● Study text

<<<<

Apart from the macrostructure, some texts have global patterns of organization that van Dikj and Kintsch call superstructures. These structures have a schematic nature and they consist of a series of conventional categories which organize the text as a whole. The concept of superstructure determines, among other things, our awareness that texts may have introductions and conclusions and that the former appear at the beginning and the latter appear at the end of texts. As it is, superstructures may operate as the discursive conventional functions of the macrostructure and may be thought of at a kind of global syntax of the discourse.
Another central aspect of van Dijk and Kintsch’s model is the distinction between different levels of text representation: superficial structure, text base and situation model. The superficial structure comprises the linguistic and grammatical properties of a text and contains the words expressed in the text directly. And, as words express propositions, they lead us to the second level of text representation. The text base is represented by the sequence of propositions expressed by the sequence of sentences of a text. A key concept in the analysis of the text base is coherence. In effect, the relations which are established between the propositions of a text and the facts that these evoke account for the local relations of coherence at the level of the text base. The most direct way to establish if a sentence makes sense is to analyze if it may constitute an imaginable fact in our psychobiological world or in a possible world. Facts manifest themselves as events, actions, states or processes so that a text sequence of propositions must denote an imaginable sequence of events, actions, states or processes in a possible world.
The notions of fact and imaginable fact display a singular character when we consider literary discourse. Undoubtedly, one of the most distinctive aspects of literary texts is that they create their own possible worlds and they multiply infinitely the possibilities of what we may consider imaginable. The list of fictional works that we may use to exemplify this characteristic of literary discourse is endless. Ursula Le Guin’s feminist novel The Left Hand of Darkness (1969) describes a planet inhabited by ambisexual individuals and recreates their habits and culture. The story “Funes, el memorioso” (1944) is an example of Borges’s great capacity to help us conceive the impossible. In this story, Funes’s perception and memory are infallible; he can remember how every leaf of every tree looks different at different times of the day and the experience of looking at it or imagining it.

>>>>

● Source material

<<<<

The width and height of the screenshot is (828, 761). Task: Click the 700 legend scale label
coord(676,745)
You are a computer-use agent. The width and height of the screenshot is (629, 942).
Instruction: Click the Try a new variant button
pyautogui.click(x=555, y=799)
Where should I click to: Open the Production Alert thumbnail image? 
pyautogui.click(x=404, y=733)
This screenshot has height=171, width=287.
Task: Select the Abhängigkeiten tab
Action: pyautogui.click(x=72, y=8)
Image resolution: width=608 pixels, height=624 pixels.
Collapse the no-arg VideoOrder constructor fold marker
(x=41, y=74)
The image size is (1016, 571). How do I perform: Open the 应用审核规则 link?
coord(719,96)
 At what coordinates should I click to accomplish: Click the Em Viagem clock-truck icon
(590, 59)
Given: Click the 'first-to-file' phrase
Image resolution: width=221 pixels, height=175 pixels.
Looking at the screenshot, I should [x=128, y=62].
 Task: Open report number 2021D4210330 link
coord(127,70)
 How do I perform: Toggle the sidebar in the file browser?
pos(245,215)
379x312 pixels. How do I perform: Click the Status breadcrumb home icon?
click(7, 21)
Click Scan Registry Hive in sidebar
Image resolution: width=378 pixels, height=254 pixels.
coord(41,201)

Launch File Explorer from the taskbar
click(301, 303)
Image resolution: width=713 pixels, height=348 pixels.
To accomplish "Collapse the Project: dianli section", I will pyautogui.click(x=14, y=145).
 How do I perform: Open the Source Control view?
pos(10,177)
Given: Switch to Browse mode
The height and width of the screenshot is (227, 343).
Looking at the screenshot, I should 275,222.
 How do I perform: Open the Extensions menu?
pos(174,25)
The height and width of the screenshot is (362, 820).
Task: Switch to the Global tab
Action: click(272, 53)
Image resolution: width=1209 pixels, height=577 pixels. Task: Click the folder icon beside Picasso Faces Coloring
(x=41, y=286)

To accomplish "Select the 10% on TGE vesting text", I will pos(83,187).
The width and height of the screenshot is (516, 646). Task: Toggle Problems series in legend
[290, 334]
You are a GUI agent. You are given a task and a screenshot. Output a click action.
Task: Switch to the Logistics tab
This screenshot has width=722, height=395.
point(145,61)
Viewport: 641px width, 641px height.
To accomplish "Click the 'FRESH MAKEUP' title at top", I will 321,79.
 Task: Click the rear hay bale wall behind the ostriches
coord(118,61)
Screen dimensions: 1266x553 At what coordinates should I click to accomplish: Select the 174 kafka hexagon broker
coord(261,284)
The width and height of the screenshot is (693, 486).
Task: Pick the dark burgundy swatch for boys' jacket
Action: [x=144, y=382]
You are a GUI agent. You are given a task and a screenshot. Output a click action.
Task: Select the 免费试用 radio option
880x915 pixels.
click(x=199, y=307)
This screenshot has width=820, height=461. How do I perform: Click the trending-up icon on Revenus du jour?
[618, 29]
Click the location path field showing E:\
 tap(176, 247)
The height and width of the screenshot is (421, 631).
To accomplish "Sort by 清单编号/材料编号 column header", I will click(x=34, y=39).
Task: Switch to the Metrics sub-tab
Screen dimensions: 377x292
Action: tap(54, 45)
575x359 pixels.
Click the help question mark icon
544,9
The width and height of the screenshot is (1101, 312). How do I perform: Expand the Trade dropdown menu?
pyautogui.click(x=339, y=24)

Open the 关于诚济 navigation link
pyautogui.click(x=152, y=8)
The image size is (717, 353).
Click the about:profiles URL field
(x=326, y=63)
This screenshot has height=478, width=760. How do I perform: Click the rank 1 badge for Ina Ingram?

>>>>

● Complete the following
- a) In the text on van Dijk and Kintsch's model, list the forms that facts can take.
- b) In the text on van Dijk and Kintsch's model, what planet does The Left Hand of Darkness describe?
- c) Write the next part of the text on van Dijk and Kintsch's model, starting from where it stops.

● Answers by item number
- a) events, actions, states, processes

- b) A planet inhabited by ambisexual individuals.

- c)
The reader’s imagination is also put to the test when we read literary texts associated with cultural groups or communities who differ from our own direct experience of the world. Yukio Mishima´s celebrated story “Patriotism” (1960) describes in great detail the ceremony of hara-kiri that ends with the life of Lieutenant Shinji Takeyama. As the story unfolds the reader bears witness to the ritual of disembowelment that Takeyama carries out in front of his wife and in honor of the Imperial Army. Mishima’s story presents an array of objects and events whose interpretation poses a challenge for a reader who is unfamiliar with the culture and history of Japan. In fact, one of the greatest difficulties that students of literary translation face consists in identifying and interpreting the cultural aspects of the source text. In effect, we have observed that when faced with realities which are culturally dissimilar to their own, student translators have great difficulty in making sense of them and recreating them adequately in the target text.
So far, we have described van Dijk and Kintsch’s first two levels of text representation; the superficial structure and the text base, and we have defined the former as the words expressed in the text directly and the latter as the relations between the propositions and the facts denoted by the text. When we analyze literary texts in relation to the notions of superficial structure and text base, at least two problems arise. According to van Dijk and Kintsch, the actual words from the text are “discarded” as soon as the information is elaborated in the form of propositions. We will argue, however, that literary discourse challenges the supremacy of the text base over the superficial structure as it confers fundamental importance to aspects of style, lexical choice, literary and rhetorical resources. The other problem is related to the text base. After all, we may wonder whether establishing propositional relations of coherence is enough in order to make sense of literary texts.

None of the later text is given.